Luwu Timur , Luwurayapos.com – Anggota DPRD Kabupaten Luwu Timur melakukan monitoring lapangan di Daerah Pemilihan (Dapil) III yang meliputi Kecamatan Wotu dan Burau, Kamis (3/9/2026).
Monitoring tersebut merupakan bagian dari rangkaian kunjungan kerja DPRD dalam rangka pembahasan Ranperda Perubahan APBD Tahun Anggaran 2026. Kegiatan dilakukan untuk melihat secara langsung kondisi bangunan dan fasilitas pelayanan publik sekaligus menyerap aspirasi masyarakat.
Anggota DPRD Luwu Timur dapil III, Harisal bersama Muhammad Nur melakukan peninjauan sejumlah fasilitas pendidikan di Kecamatan Wotu.
Lokasi pertama yang dikunjungi yakni SMP Negeri 2 Wotu. Dalam kunjungan tersebut, Risal melihat langsung kondisi plafon perpustakaan yang sebagian sudah berjatuhan.
Peninjauan kemudian dilanjutkan ke Desa Lauwo, tepatnya di SDN 101 Lauwo. Di sekolah tersebut, DPRD menemukan kondisi Ruang Kelas Baru (RKB) yang bagian lantainya sudah mengalami kerusakan, sementara plafon bangunan juga sudah berjatuhan.
Kondisi fasilitas tersebut menjadi perhatian DPRD mengingat sarana pendidikan yang aman dan layak sangat dibutuhkan untuk menunjang proses belajar mengajar.
Anggota DPRD Luwu Timur Dapil III, Muhammad Nur, turut memberikan perhatian terhadap hasil monitoring tersebut. Menurutnya, kunjungan lapangan penting dilakukan untuk memperoleh gambaran nyata mengenai kondisi fasilitas pendidikan di wilayah Wotu dan Burau.
Kerusakan yang ditemukan, kata Muhammad Nur, perlu dicatat dan menjadi bahan evaluasi dalam menentukan prioritas penanganan sesuai tingkat kebutuhan dan kemampuan anggaran daerah.
“Kita melihat langsung kondisi di lapangan. Fasilitas sekolah yang mengalami kerusakan tentu perlu menjadi perhatian, terutama yang menyangkut keamanan dan kenyamanan siswa serta guru,” ujar Muhammad Nur.
Ia berharap hasil monitoring dapat menjadi bahan pembahasan bersama pemerintah daerah sehingga fasilitas pendidikan yang membutuhkan penanganan dapat ditindaklanjuti secara bertahap sesuai skala prioritas.

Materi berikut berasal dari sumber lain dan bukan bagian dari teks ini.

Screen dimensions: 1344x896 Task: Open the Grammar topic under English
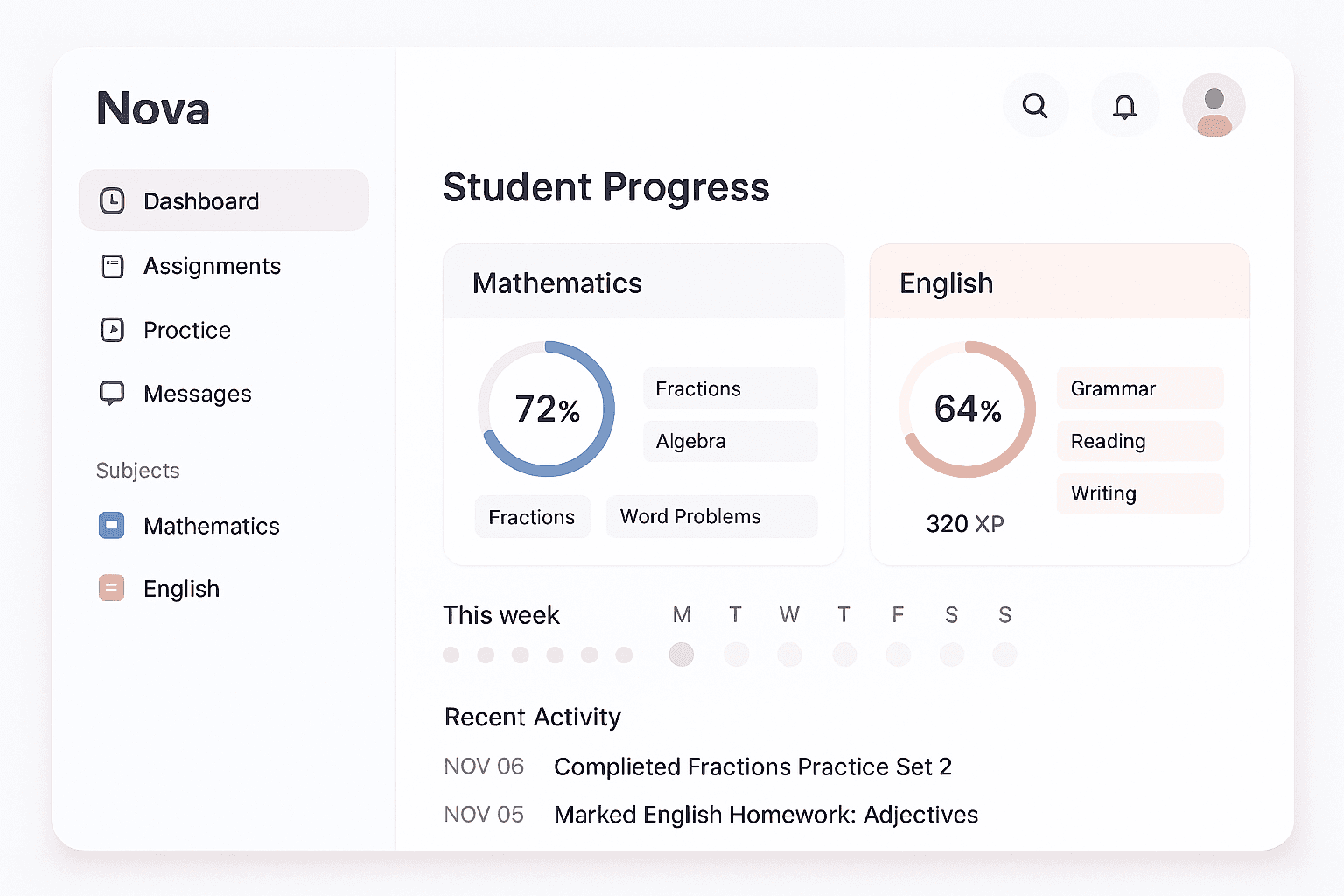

Sementara itu, Risal mengatakan, kunjungan tersebut dilakukan untuk memastikan DPRD mendapatkan informasi langsung dari lapangan sebelum pembahasan Perubahan APBD 2026.
“Yang kita lihat hari ini menjadi catatan dan bahan bagi DPRD untuk dibahas lebih lanjut sesuai kebutuhan dan skala prioritas,” kata Risal.
Hasil monitoring di SMP Negeri 2 Wotu dan SDN 101 Lauwo selanjutnya akan menjadi bahan DPRD dalam menjalankan fungsi pengawasan sekaligus pembahasan Ranperda Perubahan APBD Kabupaten Luwu Timur Tahun Anggaran 2026.
Monitoring Dapil III yang meliputi Kecamatan Wotu dan Burau diharapkan dapat memperkuat perhatian terhadap berbagai kebutuhan pembangunan, termasuk peningkatan dan perbaikan sarana pendidikan di wilayah tersebut.